===== EXTRACTED RECORDS =====

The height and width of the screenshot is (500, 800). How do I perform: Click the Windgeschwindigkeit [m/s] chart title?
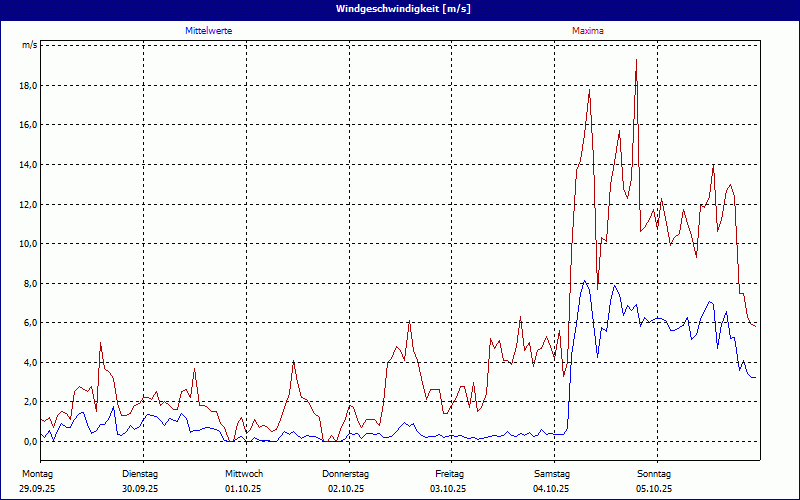point(400,9)
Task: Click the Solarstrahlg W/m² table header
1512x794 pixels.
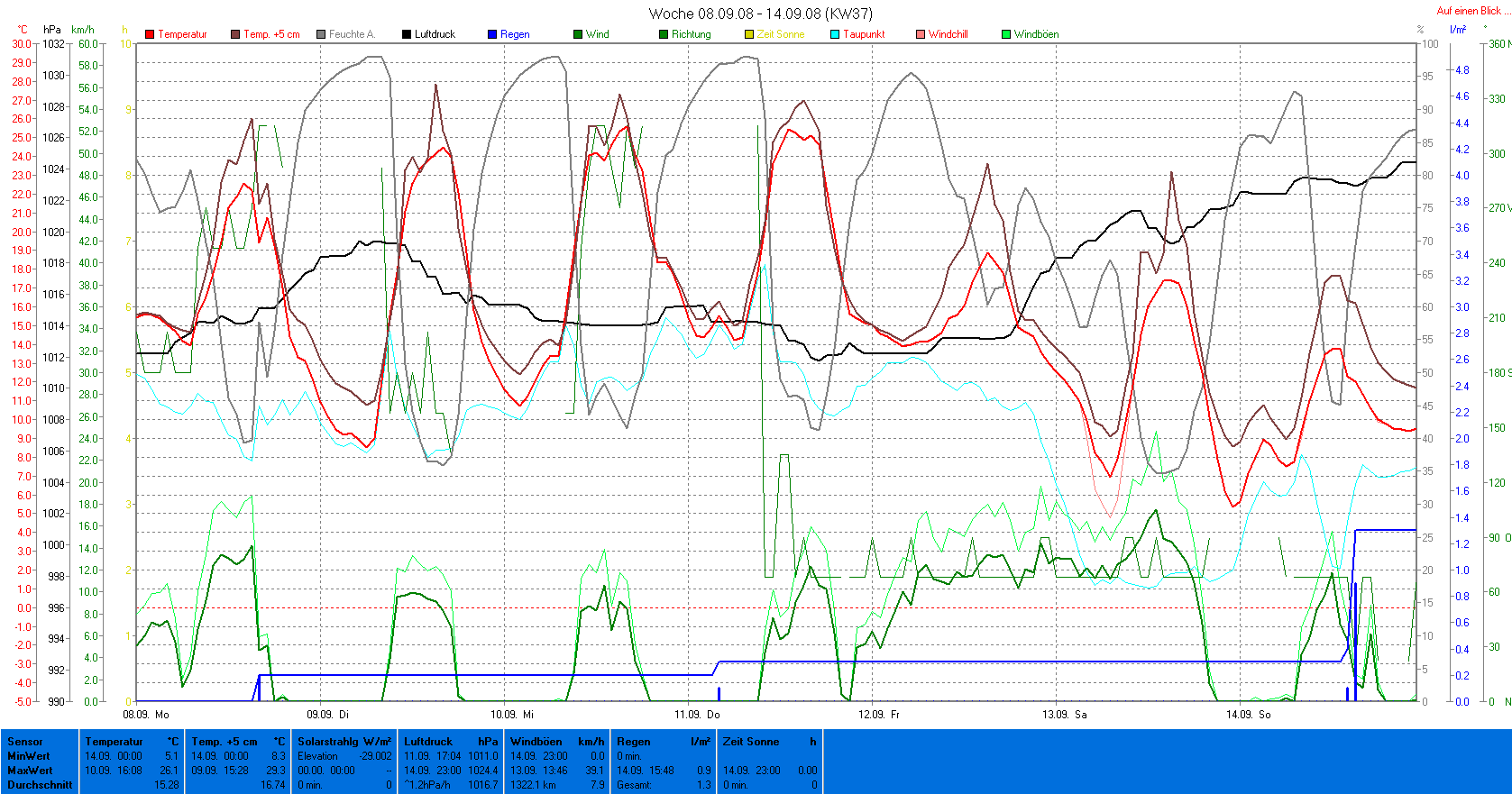Action: tap(344, 742)
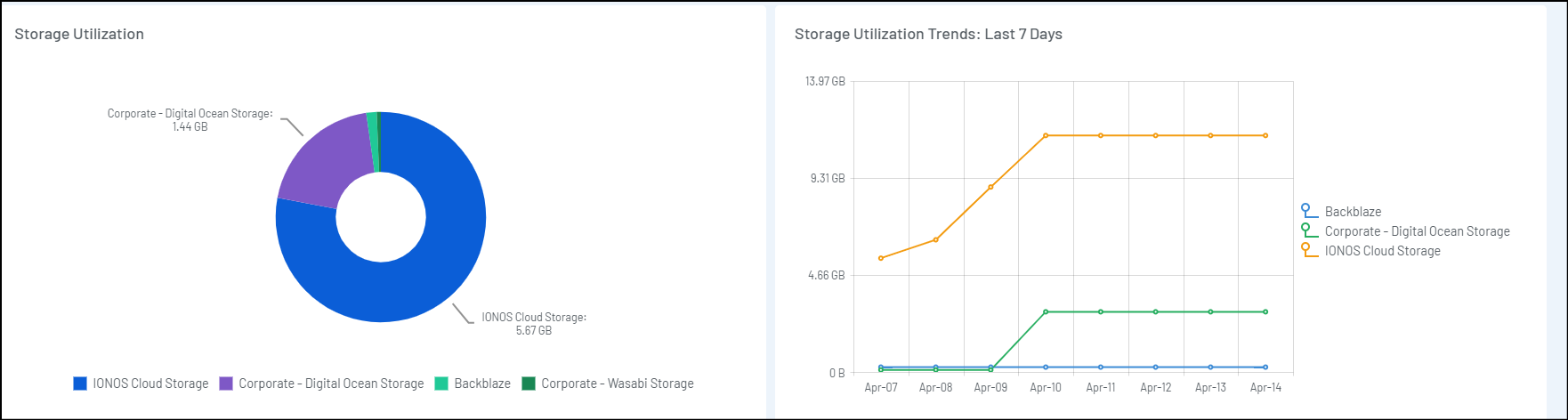Click the Digital Ocean Storage 1.44 GB callout label
Viewport: 1568px width, 420px height.
point(190,120)
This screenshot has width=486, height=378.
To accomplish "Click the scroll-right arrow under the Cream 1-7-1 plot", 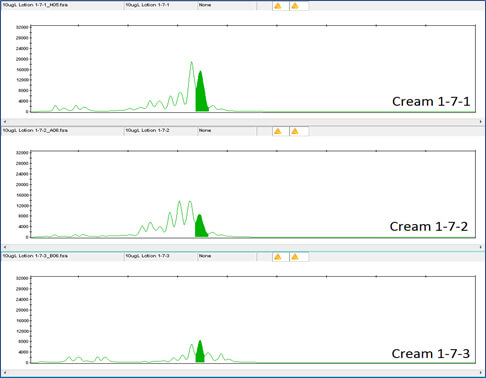I will 481,122.
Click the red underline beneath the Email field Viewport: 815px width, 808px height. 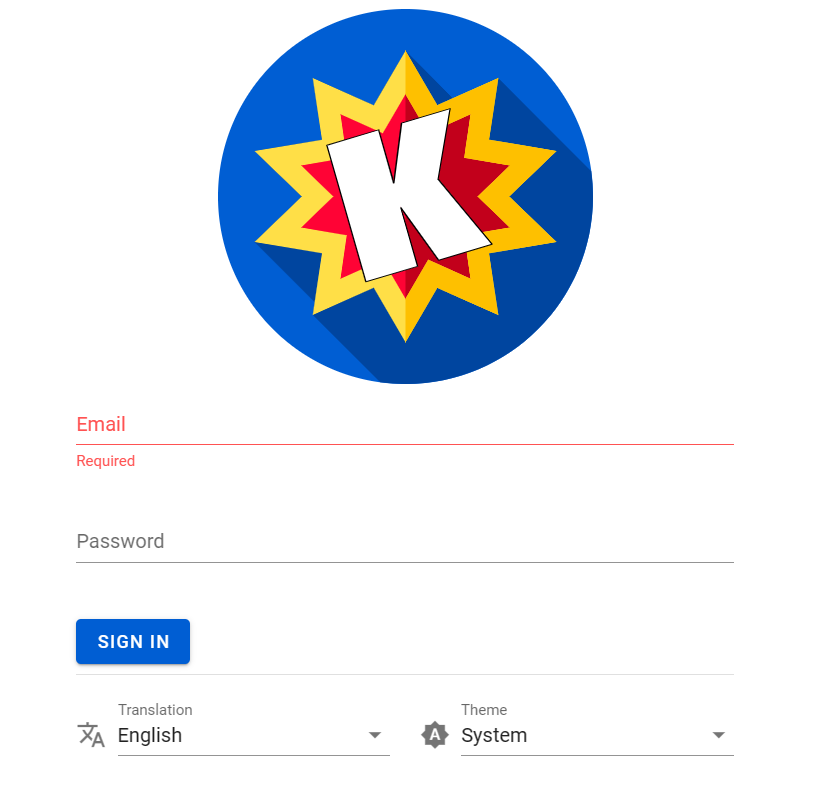[405, 443]
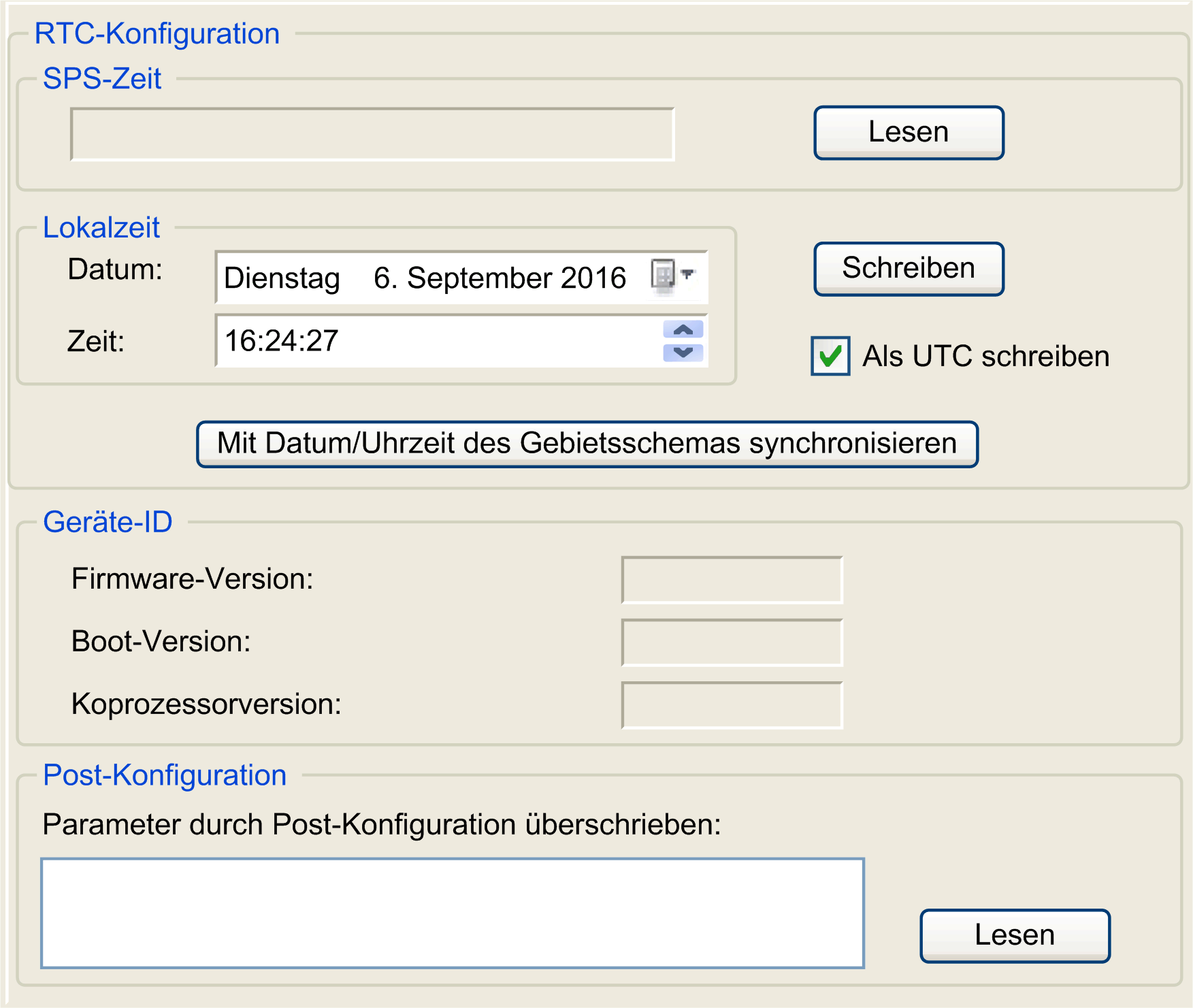Synchronize with Datum/Uhrzeit des Gebietsschemas
Viewport: 1193px width, 1008px height.
587,444
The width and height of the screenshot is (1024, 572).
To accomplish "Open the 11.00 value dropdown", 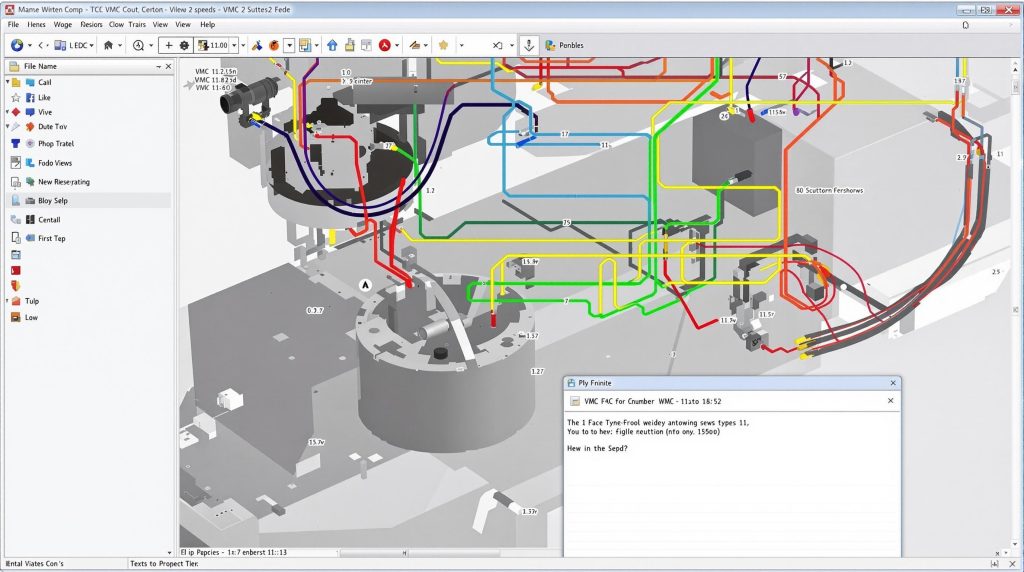I will click(235, 45).
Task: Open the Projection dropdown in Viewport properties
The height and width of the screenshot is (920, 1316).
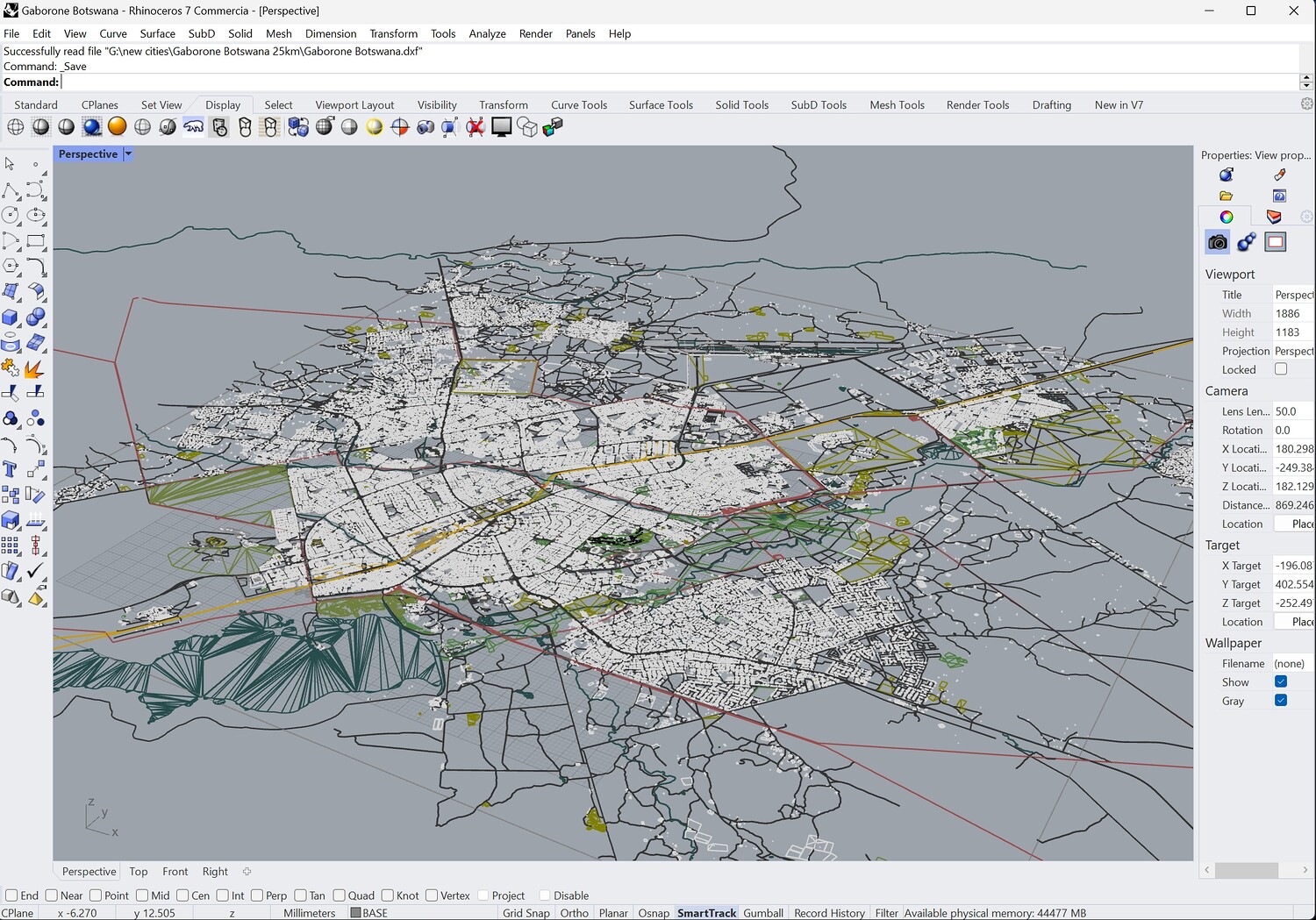Action: (1293, 351)
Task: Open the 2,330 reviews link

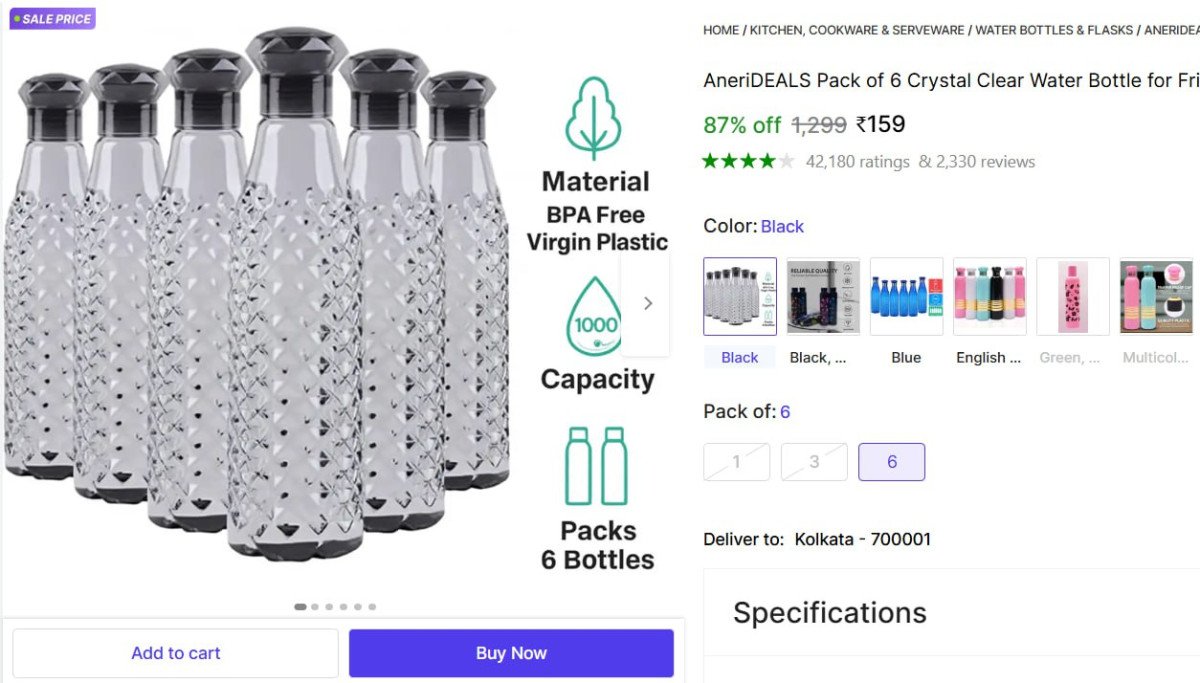Action: [x=985, y=162]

=====

### WHAT NEEDS TO BE DONE
Beginning with the line that contains "The height and width of the screenshot is (920, 1316).", output every line down to the last line of the entries above exactly as written, apart from the pictures.

### REPLY TO THE EXERCISE
The height and width of the screenshot is (920, 1316).
Action: (1293, 351)
Task: Open the 2,330 reviews link

Action: [x=985, y=162]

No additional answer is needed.